## START Excerpted text
| NAME | SYNOPSIS | DESCRIPTION | RETURN VALUE | ERRORS | CONFORMING TO | NOTES | SEE ALSO | COLOPHON | The Linux Programming Interface |
TIME(2) Linux Programmer's Manual TIME(2)
time - get time in seconds
#include <time.h>
time_t time(time_t *t);
time() returns the time as the number of seconds since the Epoch,
1970-01-01 00:00:00 +0000 (UTC).
If t is non-NULL, the return value is also stored in the memory
pointed to by t.
On success, the value of time in seconds since the Epoch is returned.
On error, ((time_t) -1) is returned, and errno is set appropriately.
EFAULT t points outside your accessible address space.
SVr4, 4.3BSD, C89, C99, POSIX.1-2001. POSIX does not specify any
error conditions.
## END Excerpted text
## START Data lines
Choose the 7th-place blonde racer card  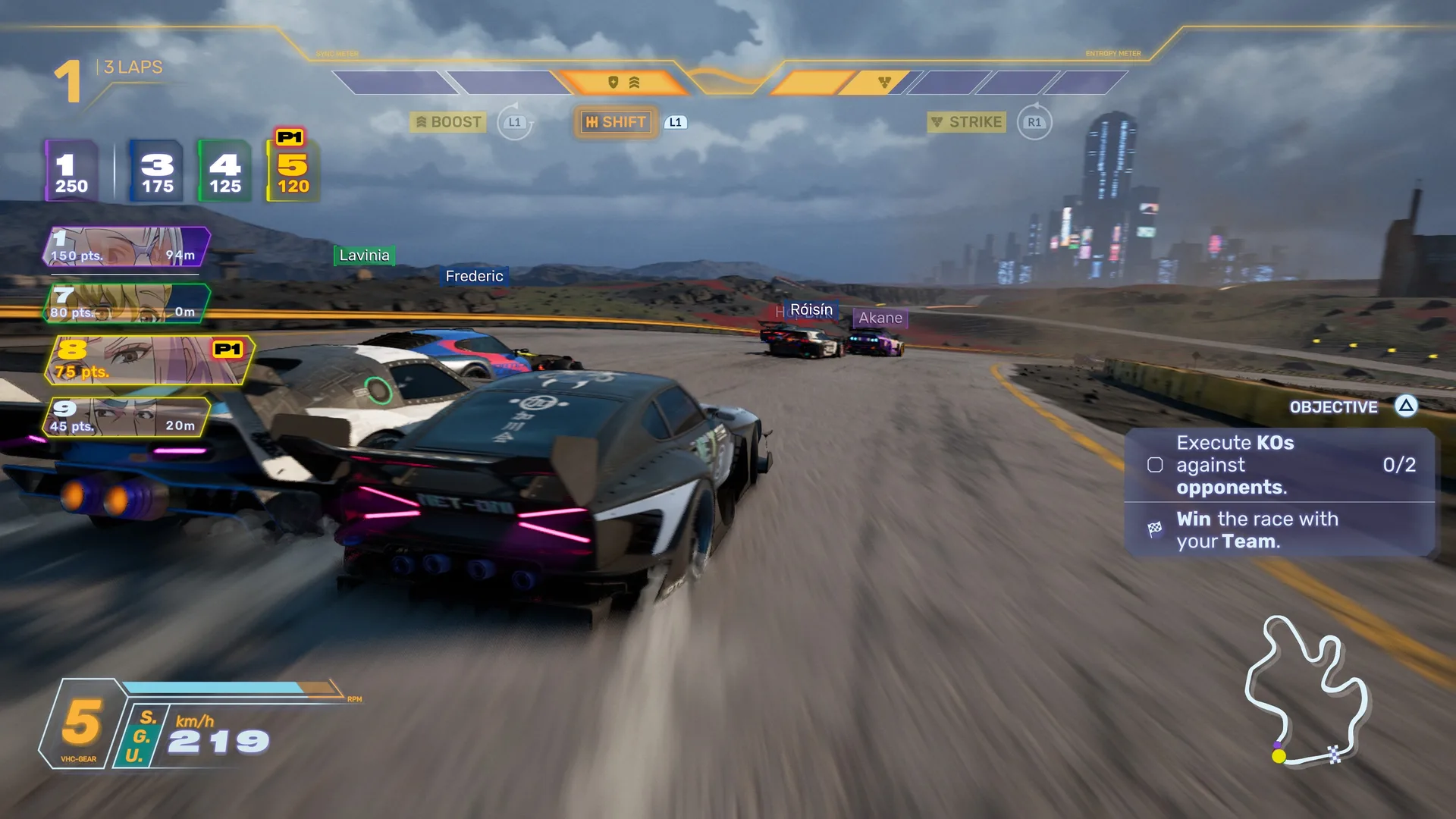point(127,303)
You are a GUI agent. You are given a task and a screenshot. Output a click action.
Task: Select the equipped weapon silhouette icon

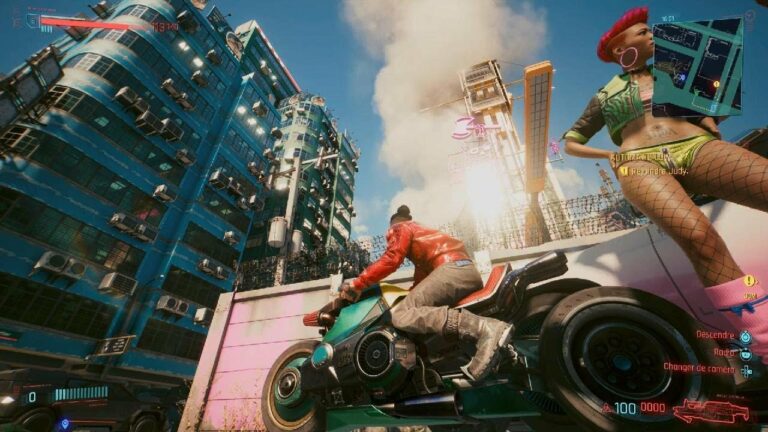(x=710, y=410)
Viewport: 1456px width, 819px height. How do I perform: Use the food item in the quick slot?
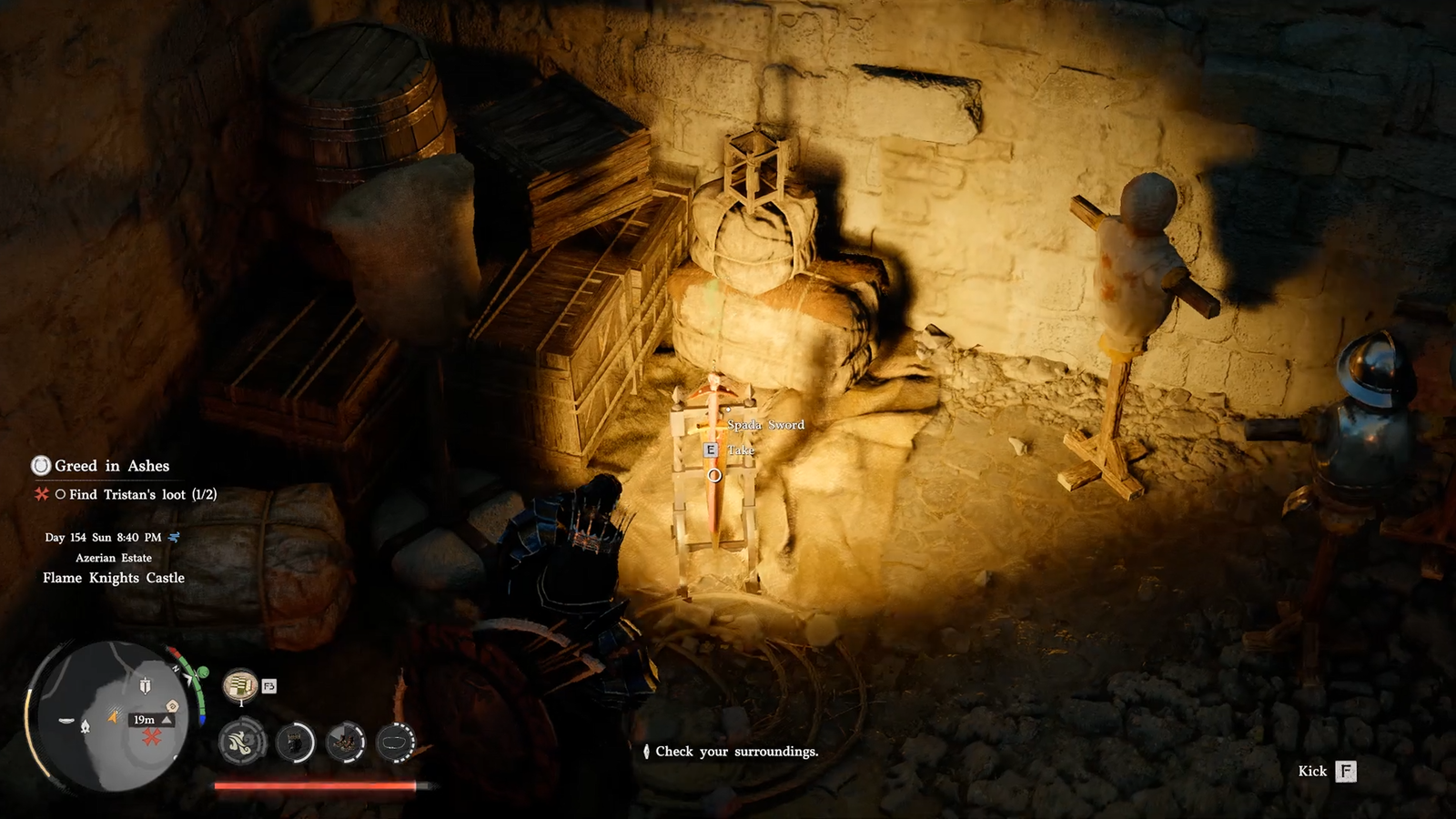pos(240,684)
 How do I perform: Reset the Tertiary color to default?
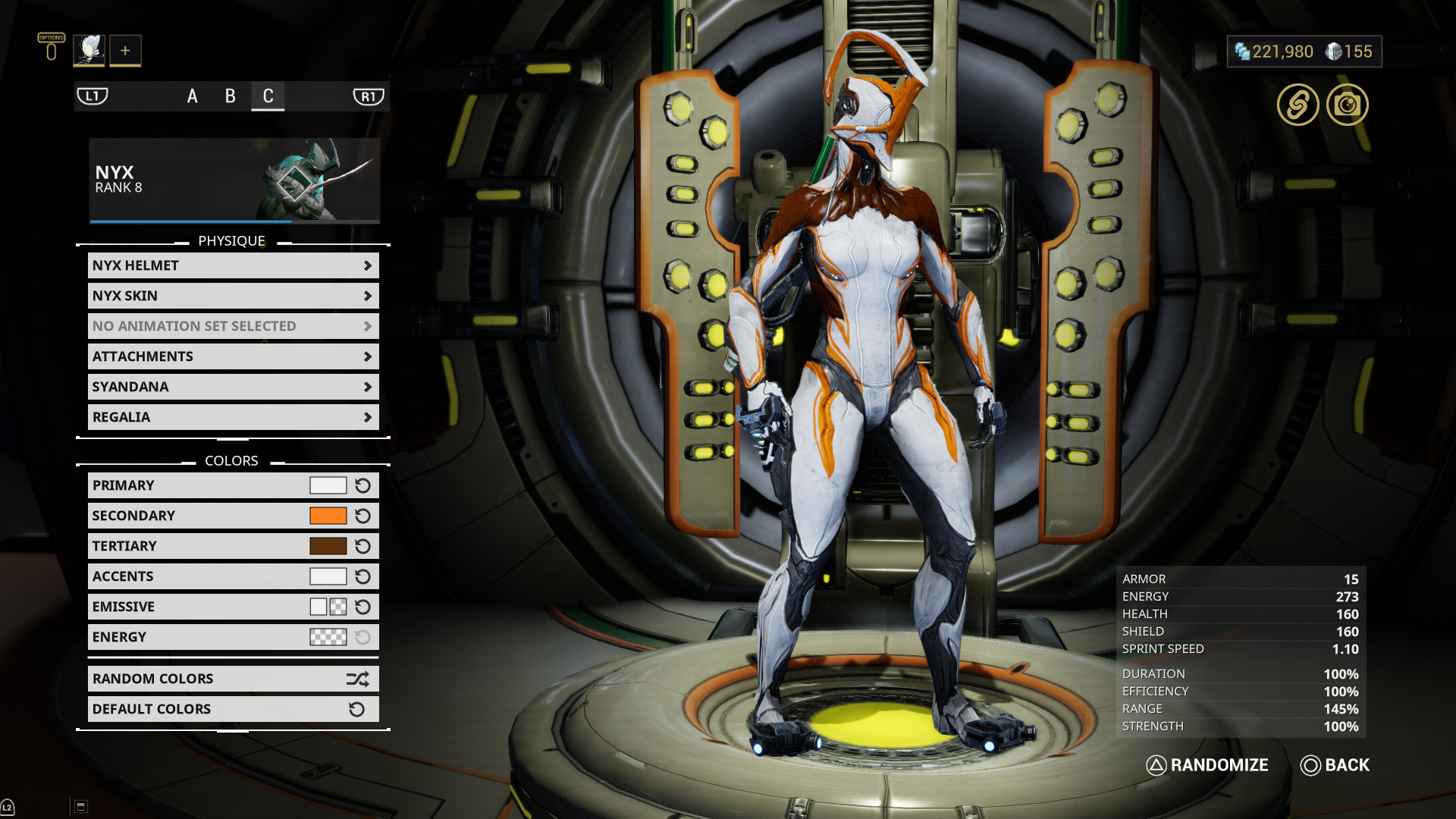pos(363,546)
## END Data lines
» **Request 1**:
Reproduce the part of the time(2) manual page that begins at the words "time - get time" and ends after the words "error conditions.".
» **Request 2**:
Using the time(2) manual page, answer the following:
(a) What moment does it give as the Epoch?
(b) What value is returned on error?
(c) What condition does EFAULT indicate?

» **Exercise response 1**:
time - get time in seconds
#include <time.h>
time_t time(time_t *t);
time() returns the time as the number of seconds since the Epoch,
1970-01-01 00:00:00 +0000 (UTC).
If t is non-NULL, the return value is also stored in the memory
pointed to by t.
On success, the value of time in seconds since the Epoch is returned.
On error, ((time_t) -1) is returned, and errno is set appropriately.
EFAULT t points outside your accessible address space.
SVr4, 4.3BSD, C89, C99, POSIX.1-2001. POSIX does not specify any
error conditions.

» **Exercise response 2**:
(a) 1970-01-01 00:00:00 +0000 (UTC)
(b) ((time_t) -1), with errno set appropriately
(c) t points outside your accessible address space